Baby sul Pizzo Badile - Ultimamente ad esempio si sta affermando la moda dei baby-alpinisti o scalatori. Ha fatto molto scalpore la recente notizia di un bambino di soli tre anni, Jackson Houlding, che ha conquistato una vetta di 3.308 metri. Un vero e proprio record: secondo il quotidiano britannico Independent, sinora una vetta di tale difficoltà non era mai stata raggiunta da uno scalatore così giovane Con la sua famiglia, il padre Leo è un rinomato scalatore inglese, ha raggiunto la cima del Pizzo Badile, in Bregaglia al confine tra Italia e Svizzera. Un’impresa-baby bissata dalla presenza, insieme alla madre, dell’altra figlia della coppia, Freya, 7 anni. La sorellina di Jackson peraltro, a detta dei genitori, ha fatto tutta la scalata da sola o in cordata, a differenza del piccolo fratellino che in alcuni tratti, come dimostrano le fotografie, è stato portato in spalla dalla madre. .
Come Bonatti a 11 anni - Poche settimane prima un’altra impresa, del bimbo scozzese di soli 11 anni, Jules Molyneaux divenuto lo scalatore del Cervino più giovane della storia completando la scalata ai 4.478 metri in circa 4 ore in compagnia del padre Chris. Evento che ha impressionato l’opinione pubblica perché lo stesso padre ha ammesso che durante la scalata una persona del gruppo ha perso la vita volando per 400 metri. Il piccolo Jules, proveniente dalle highlands scozzesi, si è allenato duramente durante il lockdown: «Una bella esperienza, anche se alla fine sentivo le gambe come gelatina», ha ammesso candidamente il bimbo.
Robe dell'altro mondo - Anche dall’altra parte dell’Oceano non mancano i bimbi prodigio in quanto a vette scalate. Sul finire dello scorso anno una bambina di 9 anni di nome Pearl Johnson, nata in una famiglia di climber californiani, ha scalato la “Triple Direct“, sulla parete di granito più famosa del mondo, El Capitan, nello Stato della California, nel Parco nazionale di Yosemite. Lo ha fatto sotto la pioggia mista a grandine in compagnia della madre e di un amico, ad aspettarla in cima il padre. Pearl aveva già alle spalle una bella serie di ascese su altre e alte pareti dello Yosemite: la Cathedral Peak nei Tuolumne Meadows, fatta a 6 anni, la Royal Arches a 7 e l’Half Dome percorso a 8. Pochi mesi prima, a giugno 2019, Selah Schneiter (10 anni) ha scalato “The Nose” su El Capitan con suo padre Mike e il suo amico Mark Regier, diventando la persona più giovane al mondo a scalare il monolite di granito.

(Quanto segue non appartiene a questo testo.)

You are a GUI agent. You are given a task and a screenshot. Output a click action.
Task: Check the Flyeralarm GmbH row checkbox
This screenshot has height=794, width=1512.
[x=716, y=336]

I mini scalatori riportati a terra dagli esperti
Di fronte a questi bambini prodigio i social si spaccano tra chi attacca la famiglia che spinge i figli oltre il senso del pericolo per loro età e chi grida alla libertà di scegliere le proprie aspirazioni, anche in tenera età. Ma pure tra gli esperti il dibattito incalza. La guida alpina Lucio Trucco ha sottolineato: «Non ha alcun senso portare un bambino, che è in pieno sviluppo, non ha ancora conoscenza del proprio corpo, su una montagna come il Cervino. Secondo me sono delle esasperazioni dei genitori, non del bambino che non sa neanche cos'è il Cervino». Sul fronte delle pressioni genitori-figli Lucia Montesi, psicologa psicoterapeuta, ha scritto sul web: «I genitori di oggi tendono maggiormente a identificarsi col figlio, rischiando di vederlo come una riedizione di sé, di non riconoscere e accettare la sua individualità, ma di utilizzarne la vita come campo di realizzazione personale»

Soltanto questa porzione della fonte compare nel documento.